Don’t fight the FED. Janet Yellen was incredibly dovish today and that sent markets soaring. I think that will continue in the short term, so the S&P should set a new all time high soon. I’m thinking the 2150 or 2200 range. Really, don’t fight any FED, the ECB, Japan, etc… I like Europe a bit more because they are just starting their money printing, while the U.S. is dragging its feet in raising rates. Keep drinking the Kool-aid, money is easy still.
As of March 17, the portfolio was up 3.75% while the S&P index was up 1.18%, for an out performance of 2.57%. My last blog post on March the Alpha score was 0.619%, so its been a good two weeks. Mostly the gain was the rebound in Baidu & Ali Baba, both of which had weighed me down but had a strong move up on March 5th which allowed me to exit Ali Baba and take a nice profit on Baidu. There was also a nice profit before the Fed bank stress tests with some call options in Capital One Financial, a stock that consistently goes higher after the Fed announces the stress test results (i.e. 5 out of 5 times).

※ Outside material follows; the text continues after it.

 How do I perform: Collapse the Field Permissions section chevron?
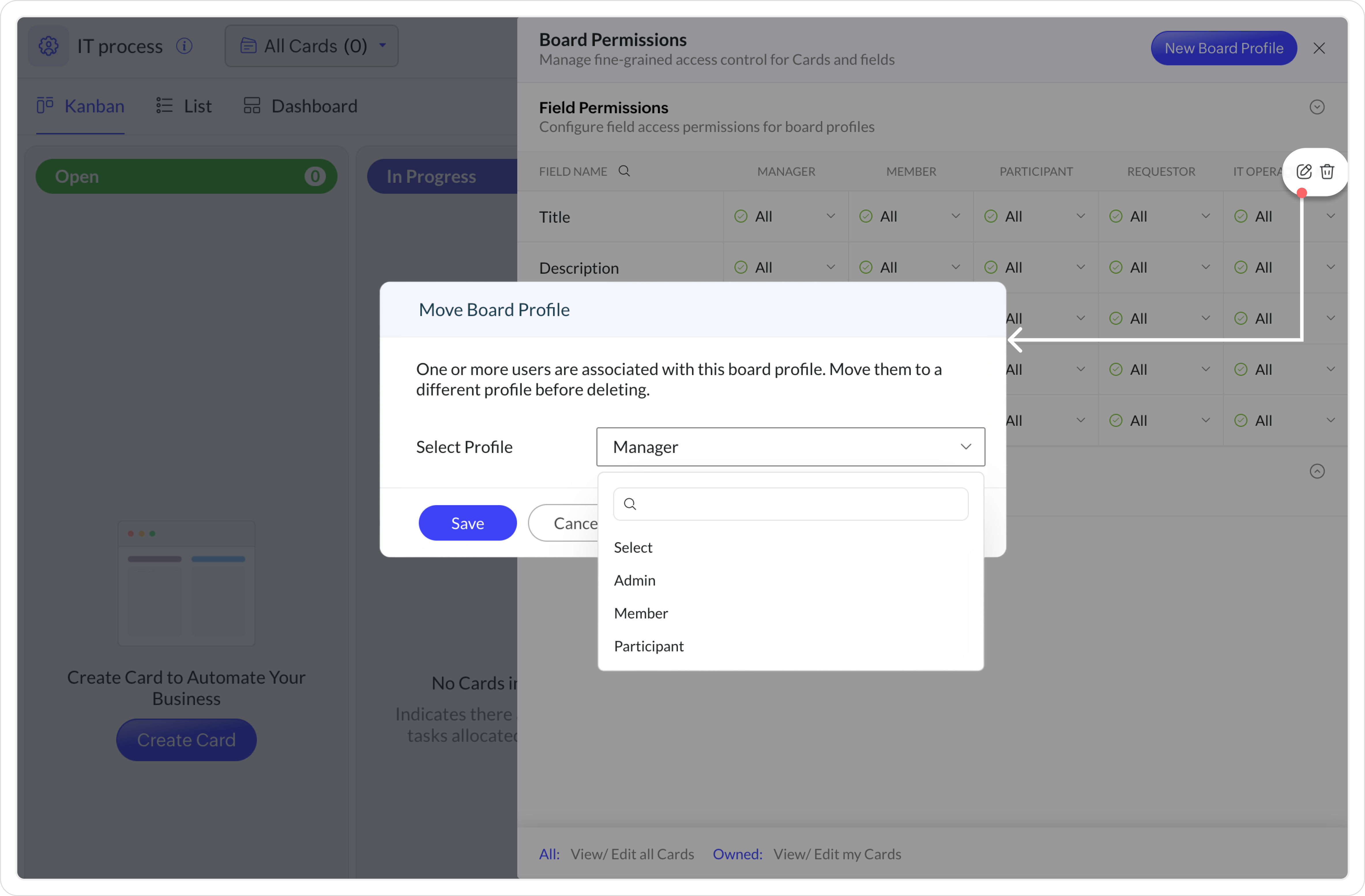[1317, 107]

One thing, I purchased 2 Lumber Liquidators calls on 3/11, then sold them on 3/12, but a trading glitch cost me about $460! The options should have sold for $3.30 each, but were executed at a sale price of $1 (which you can see in the statement & look up the option price history online). So really, my alpha score should be around 2.87%…. but I’ll chalk that up to my error for not putting the trade in as a limit order. Unfortunately, that led to some frustration and some more losses on Lumber Liquidators….not a good time to go into that battle field. I do own some stock now, which I like because the PEG is low and the stock is oversold. The scandal will pass, people will stop licking the floors immediately!

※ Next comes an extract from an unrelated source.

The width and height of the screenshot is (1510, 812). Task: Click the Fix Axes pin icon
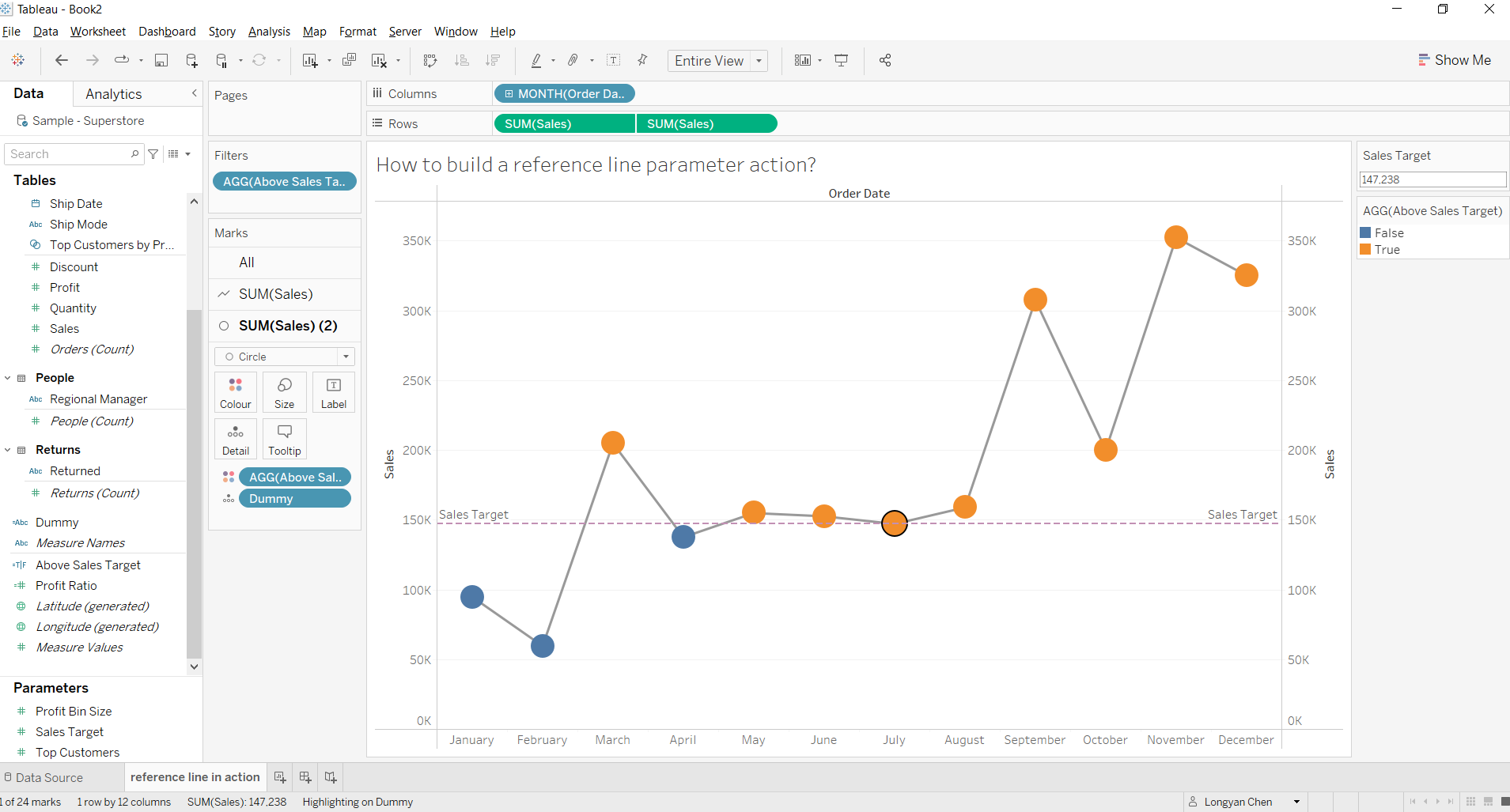click(x=641, y=60)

Another position I like and am about to begin taking profits from (I did today) is with Tyson Foods which I began buying on 3/13. Again, it had a low PEG and was in oversold territory. So what, some bird flu discovered in Arkansas causes a massive sell off?! Sure, I’ll take that opportunity. There is so so much chicken produced in this world, that some production hiccup in Arkansas isn’t going to put a dent into chicken production. So far, the move has been one way, strongly up. I’m looking at a total exit around $41. I got in at $37.25 with stock & options.
I exited my position in AIG as the retracement was completed, another stock that had a low PEG & was oversold when I bought it. I bought AIG on 1/16 and sold on 3/10, for a return of 6.14% vs the S&P 1.43% return over that time frame.
Restoration Hardware gave me a chance to exit the option that had been weighing me down, so I did on Friday the 13th! That was a loss, like my brief entry into the airlines, American Airlines & Delta. However, I should have held them because if I did so for another week, I’d be up on those trades by almost 10%… doh! I couldn’t take the pain and the stocks didn’t do what I expected, so I exited. Discipline is a two way street, sometimes it prevents losses, and gains. Something that also happened with the SPY options positions two days ago…. at a loss, which I should have held to today because they would have been up, big time.
Lastly, I’ve been expanding my international position, which has served me well (except India, but I think that’ll come around). I pared down the international positions today and went more domestic because of the FOMC’s very dovish conference about interest rates. Something I had predicted. I gained some more Alpha today. There’s no reason to raise rates any time soon. Heck I wouldn’t be surprised if we went into September or later before a rate increase is announced. Maybe even later, since the world is in a “race to the bottom” by printing money. Everyone is printing money. Something to think about for the night.